SET EXERCISE -
Put the lines into a JSON list of strings, one string per line and no blank lines, starting with the line that contains "The image size is (1229, 634)." and going on through the line that contains "tap(25, 82)". Leave the pictures out.
———
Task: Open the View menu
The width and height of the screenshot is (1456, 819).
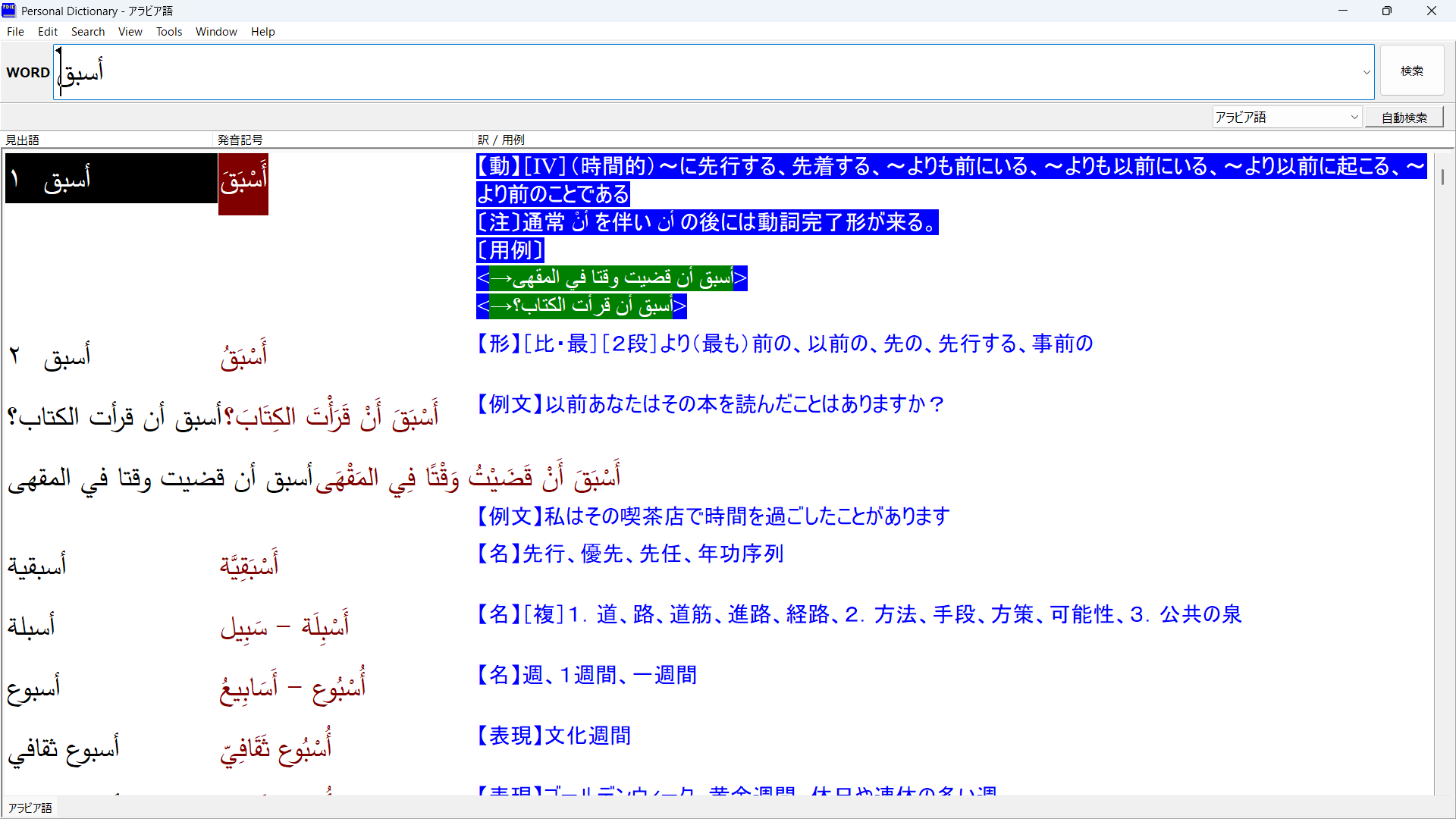Action: [130, 32]
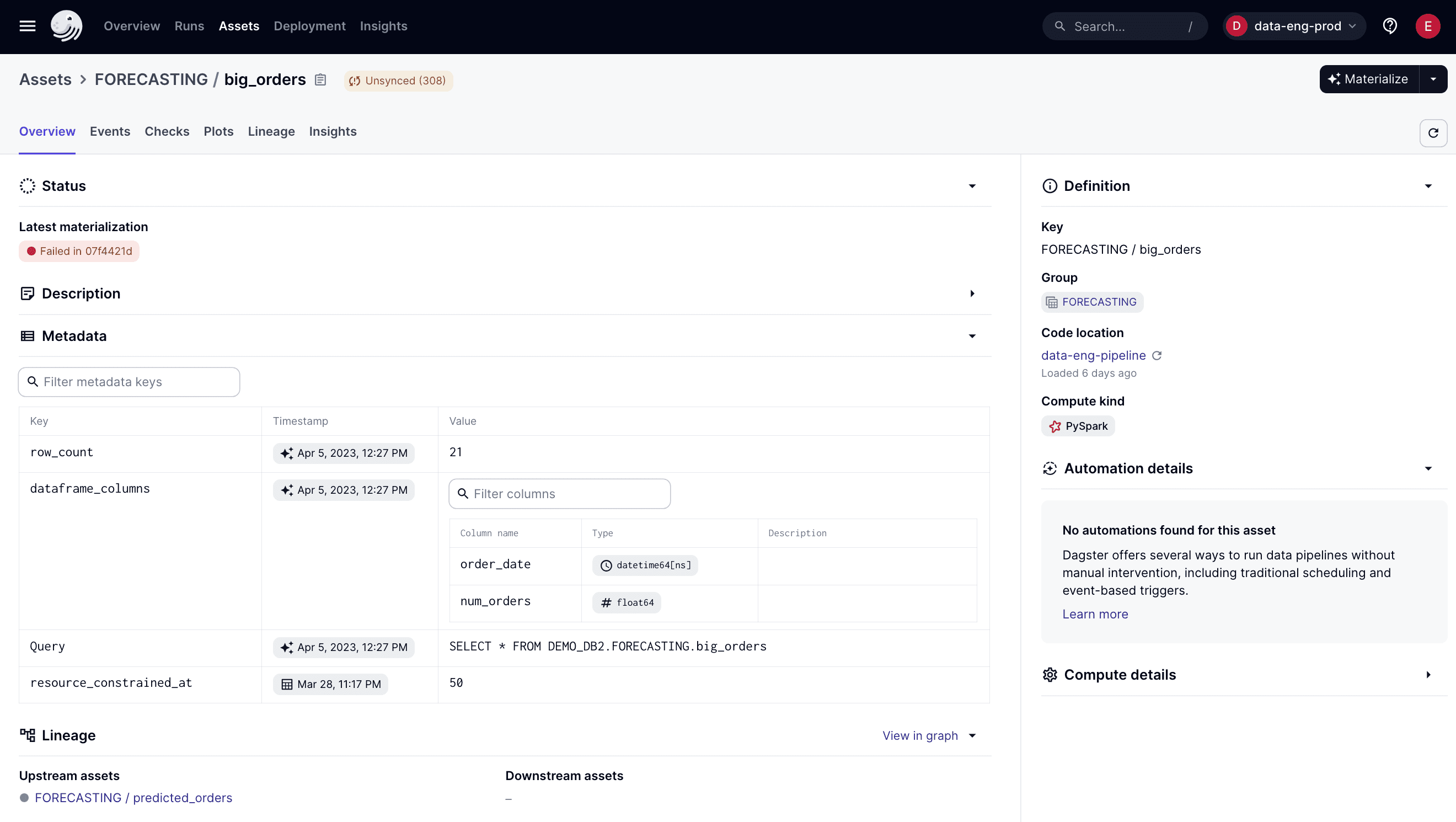Click the number icon on float64 type
Image resolution: width=1456 pixels, height=822 pixels.
(606, 602)
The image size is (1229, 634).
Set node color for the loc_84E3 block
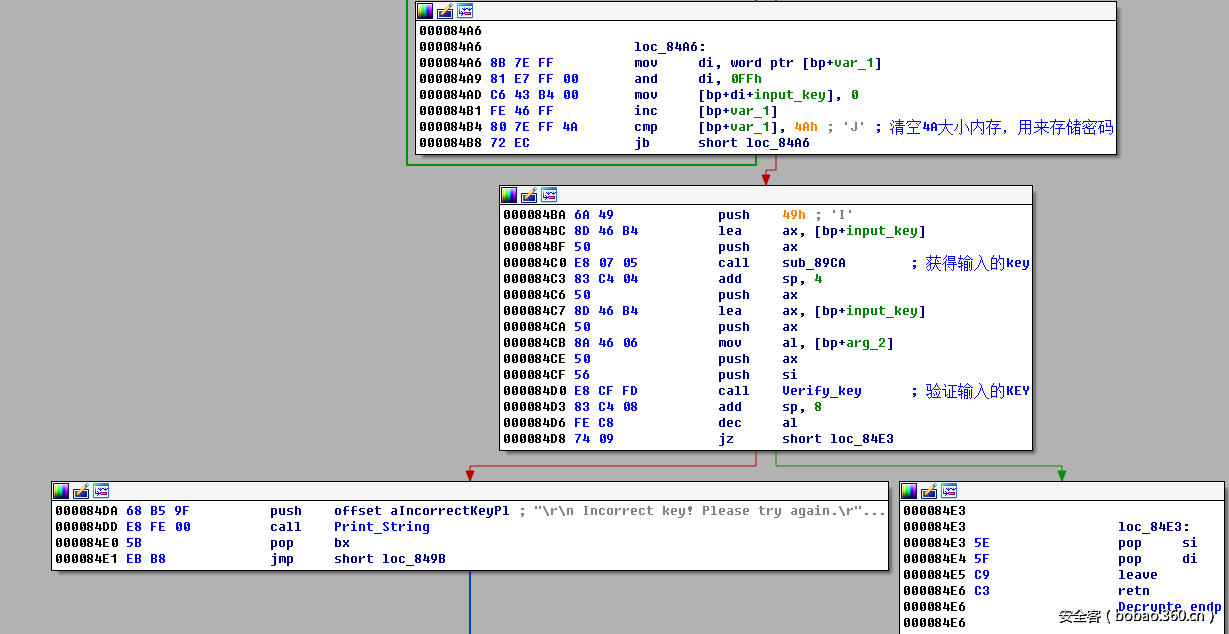pos(909,491)
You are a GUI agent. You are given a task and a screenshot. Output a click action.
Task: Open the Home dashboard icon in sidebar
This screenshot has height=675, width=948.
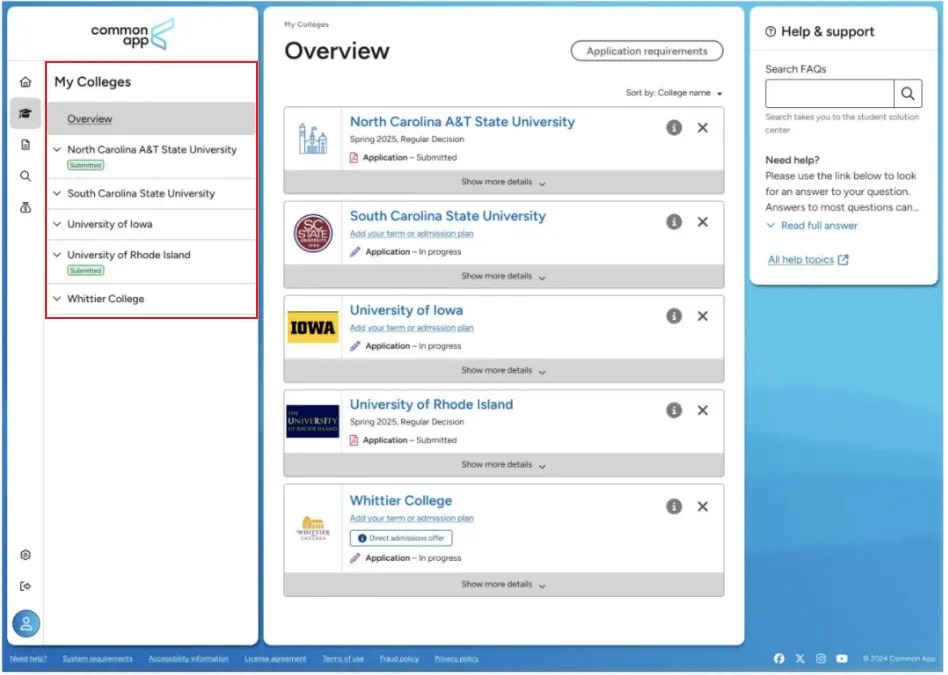tap(25, 82)

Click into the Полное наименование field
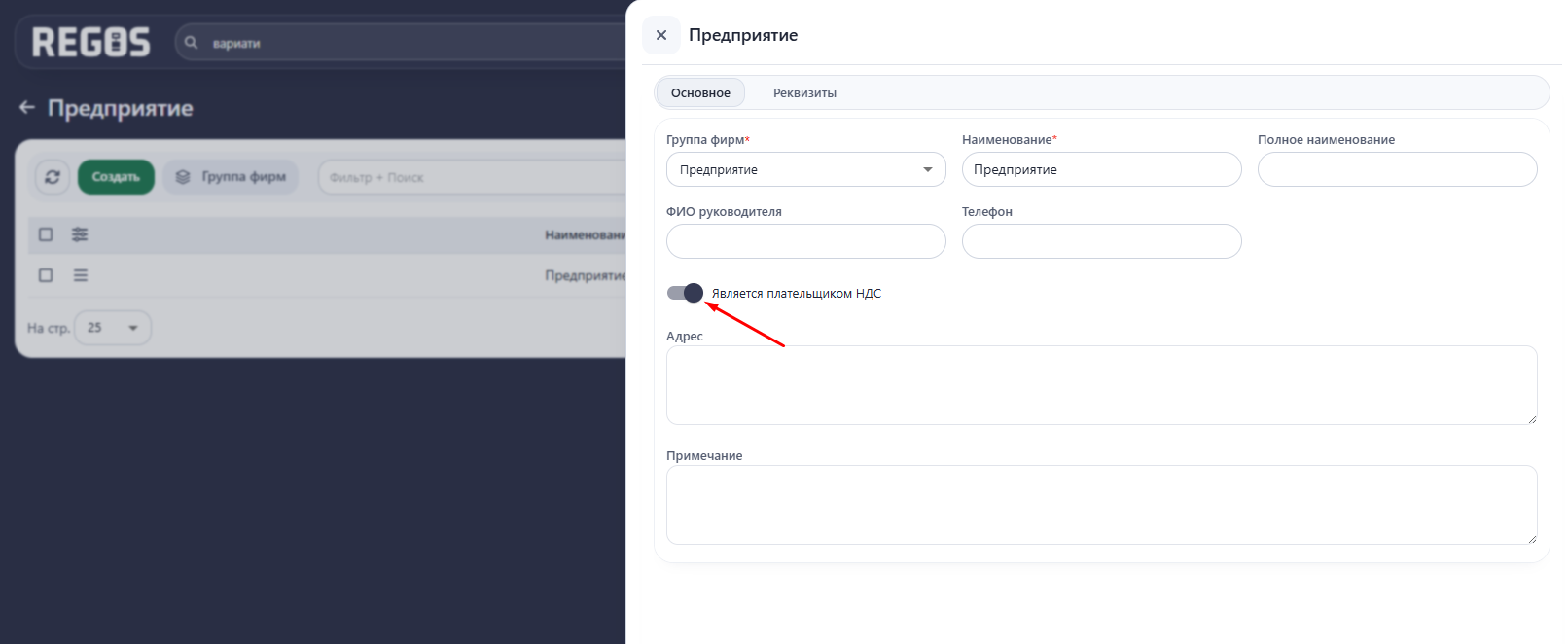click(1397, 169)
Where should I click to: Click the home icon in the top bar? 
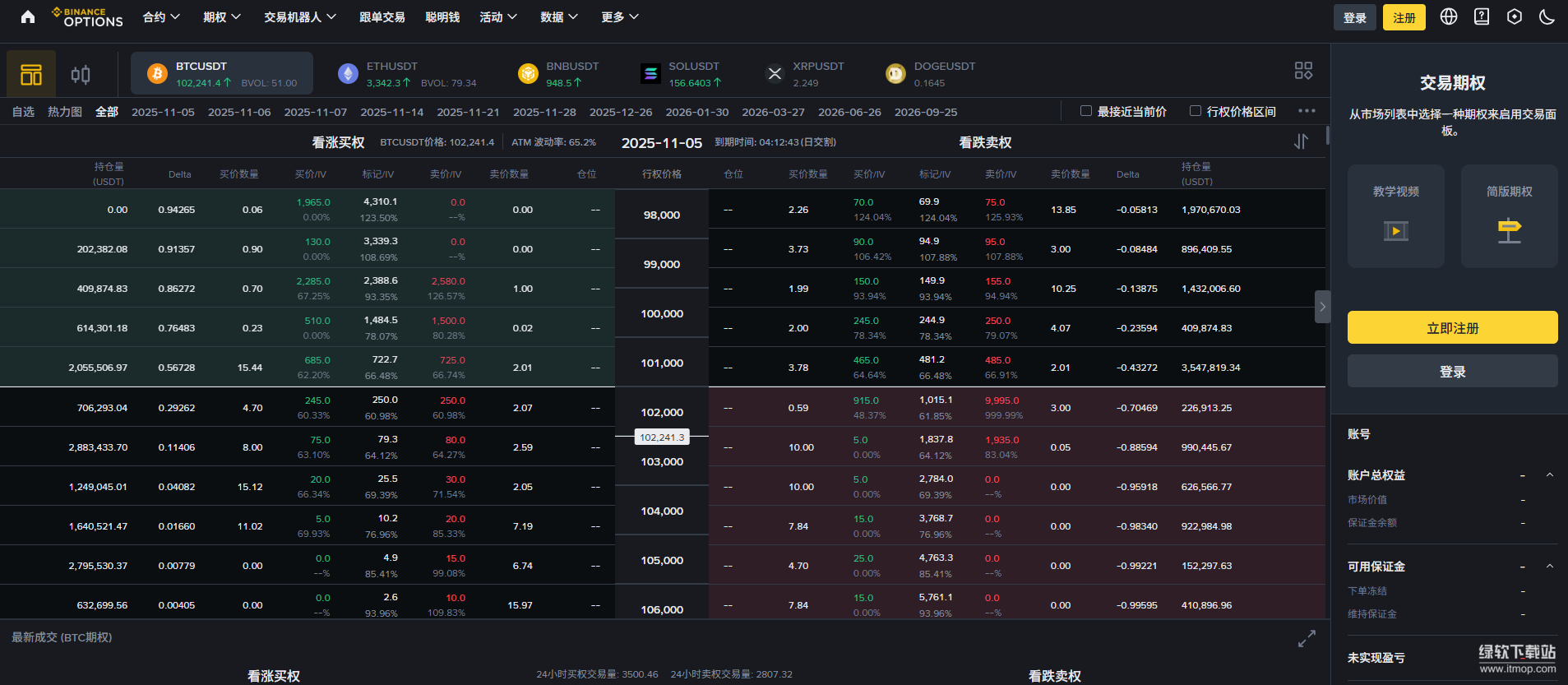(x=28, y=17)
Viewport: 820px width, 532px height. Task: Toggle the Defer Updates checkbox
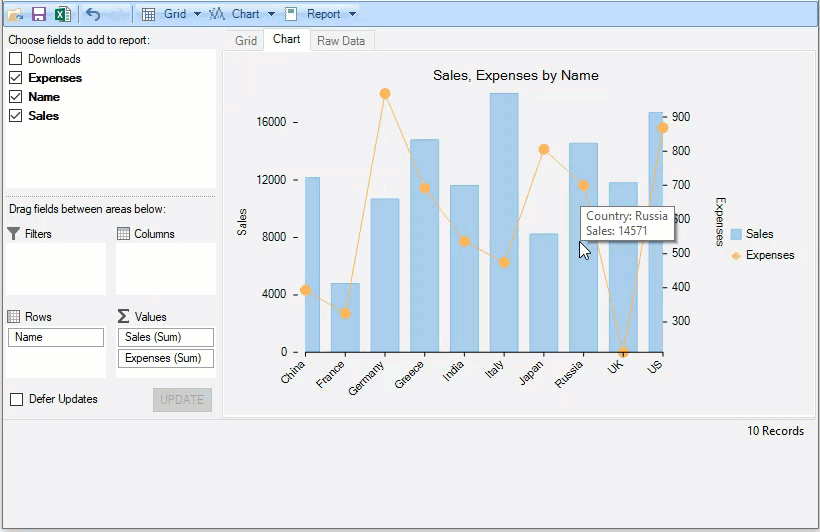pos(16,400)
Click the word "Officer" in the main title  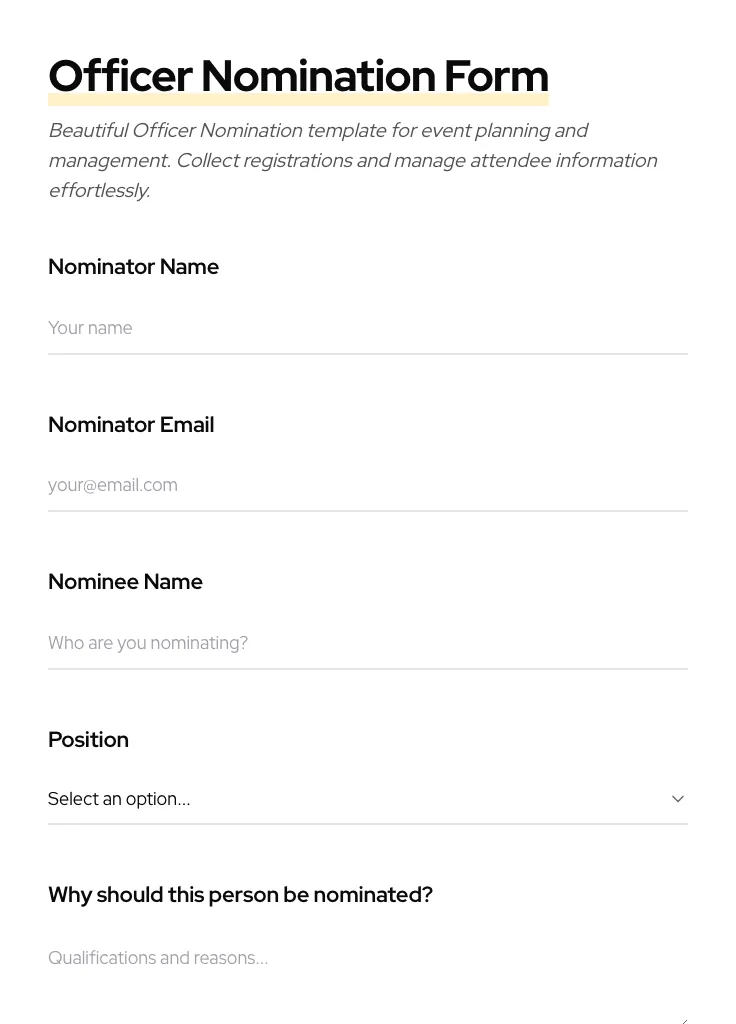(x=120, y=76)
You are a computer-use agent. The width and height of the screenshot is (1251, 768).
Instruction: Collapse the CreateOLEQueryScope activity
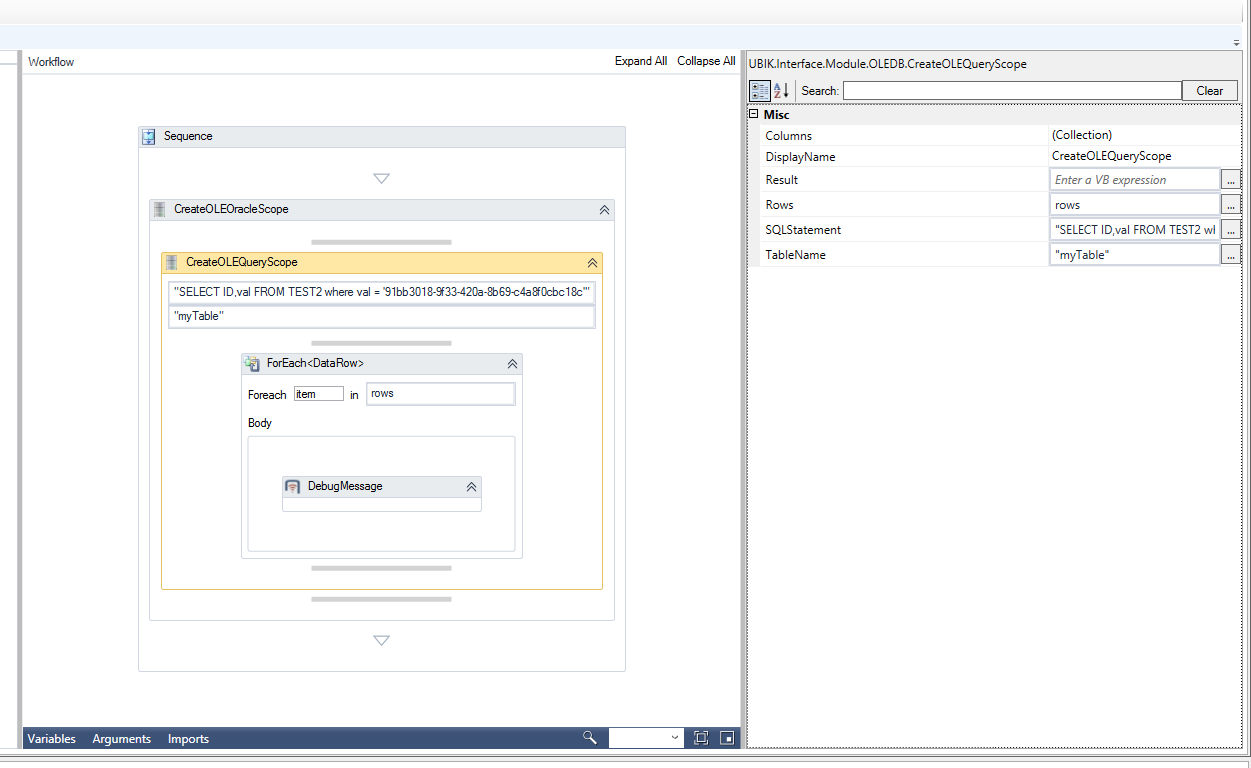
———
SOLUTION TO THE PROBLEM -
[
  "The image size is (1229, 634).",
  "Set node color for the loc_84E3 block",
  "pos(909,491)",
  "You are a GUI agent. You are given a task and a screenshot. Output a click action.",
  "Task: Open the Home dashboard icon in sidebar",
  "This screenshot has height=675, width=948.",
  "tap(25, 82)"
]